Substitute "Determine the position of" for every occurrence of "Identify the location of" in the material below, leaving everything else unchanged.

<<<<

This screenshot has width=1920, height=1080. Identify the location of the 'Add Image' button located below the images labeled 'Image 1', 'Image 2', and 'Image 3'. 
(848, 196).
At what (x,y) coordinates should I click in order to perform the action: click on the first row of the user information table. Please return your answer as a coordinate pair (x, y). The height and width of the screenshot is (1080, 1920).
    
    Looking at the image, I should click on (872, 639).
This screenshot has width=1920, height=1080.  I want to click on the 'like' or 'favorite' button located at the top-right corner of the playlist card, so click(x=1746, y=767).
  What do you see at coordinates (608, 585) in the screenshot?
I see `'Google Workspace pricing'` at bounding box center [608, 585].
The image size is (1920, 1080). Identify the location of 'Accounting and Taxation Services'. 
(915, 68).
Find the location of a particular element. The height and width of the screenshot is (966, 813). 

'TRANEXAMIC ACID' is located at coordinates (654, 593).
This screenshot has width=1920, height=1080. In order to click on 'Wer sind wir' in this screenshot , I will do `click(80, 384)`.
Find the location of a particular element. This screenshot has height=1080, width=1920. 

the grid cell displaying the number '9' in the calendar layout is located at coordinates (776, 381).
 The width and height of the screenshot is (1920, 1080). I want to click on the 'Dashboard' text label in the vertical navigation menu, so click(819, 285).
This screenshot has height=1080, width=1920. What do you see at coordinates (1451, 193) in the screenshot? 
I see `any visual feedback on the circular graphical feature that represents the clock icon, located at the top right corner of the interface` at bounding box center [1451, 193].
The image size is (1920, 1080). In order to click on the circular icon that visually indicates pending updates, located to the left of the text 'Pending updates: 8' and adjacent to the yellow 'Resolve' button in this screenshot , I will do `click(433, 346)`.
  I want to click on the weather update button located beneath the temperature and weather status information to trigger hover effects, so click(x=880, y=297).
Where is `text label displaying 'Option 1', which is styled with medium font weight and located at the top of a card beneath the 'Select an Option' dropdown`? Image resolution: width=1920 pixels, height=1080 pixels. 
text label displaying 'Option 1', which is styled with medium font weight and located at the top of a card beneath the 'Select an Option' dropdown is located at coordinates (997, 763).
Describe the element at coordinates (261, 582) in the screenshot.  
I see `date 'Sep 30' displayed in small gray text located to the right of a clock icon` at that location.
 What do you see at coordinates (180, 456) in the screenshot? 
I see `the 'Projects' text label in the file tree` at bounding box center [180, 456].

>>>>

## [Solution]
This screenshot has width=1920, height=1080. Determine the position of the 'Add Image' button located below the images labeled 'Image 1', 'Image 2', and 'Image 3'. 
(848, 196).
At what (x,y) coordinates should I click in order to perform the action: click on the first row of the user information table. Please return your answer as a coordinate pair (x, y). The height and width of the screenshot is (1080, 1920).
    
    Looking at the image, I should click on (872, 639).
This screenshot has width=1920, height=1080.  I want to click on the 'like' or 'favorite' button located at the top-right corner of the playlist card, so click(x=1746, y=767).
  What do you see at coordinates (608, 585) in the screenshot?
I see `'Google Workspace pricing'` at bounding box center [608, 585].
The image size is (1920, 1080). Determine the position of 'Accounting and Taxation Services'. 
(915, 68).
Find the location of a particular element. The height and width of the screenshot is (966, 813). 

'TRANEXAMIC ACID' is located at coordinates (654, 593).
This screenshot has width=1920, height=1080. In order to click on 'Wer sind wir' in this screenshot , I will do `click(80, 384)`.
Find the location of a particular element. This screenshot has height=1080, width=1920. 

the grid cell displaying the number '9' in the calendar layout is located at coordinates (776, 381).
 The width and height of the screenshot is (1920, 1080). I want to click on the 'Dashboard' text label in the vertical navigation menu, so click(819, 285).
This screenshot has height=1080, width=1920. What do you see at coordinates (1451, 193) in the screenshot? 
I see `any visual feedback on the circular graphical feature that represents the clock icon, located at the top right corner of the interface` at bounding box center [1451, 193].
The image size is (1920, 1080). In order to click on the circular icon that visually indicates pending updates, located to the left of the text 'Pending updates: 8' and adjacent to the yellow 'Resolve' button in this screenshot , I will do `click(433, 346)`.
  I want to click on the weather update button located beneath the temperature and weather status information to trigger hover effects, so click(x=880, y=297).
Where is `text label displaying 'Option 1', which is styled with medium font weight and located at the top of a card beneath the 'Select an Option' dropdown`? Image resolution: width=1920 pixels, height=1080 pixels. 
text label displaying 'Option 1', which is styled with medium font weight and located at the top of a card beneath the 'Select an Option' dropdown is located at coordinates (997, 763).
Describe the element at coordinates (261, 582) in the screenshot.  
I see `date 'Sep 30' displayed in small gray text located to the right of a clock icon` at that location.
 What do you see at coordinates (180, 456) in the screenshot? 
I see `the 'Projects' text label in the file tree` at bounding box center [180, 456].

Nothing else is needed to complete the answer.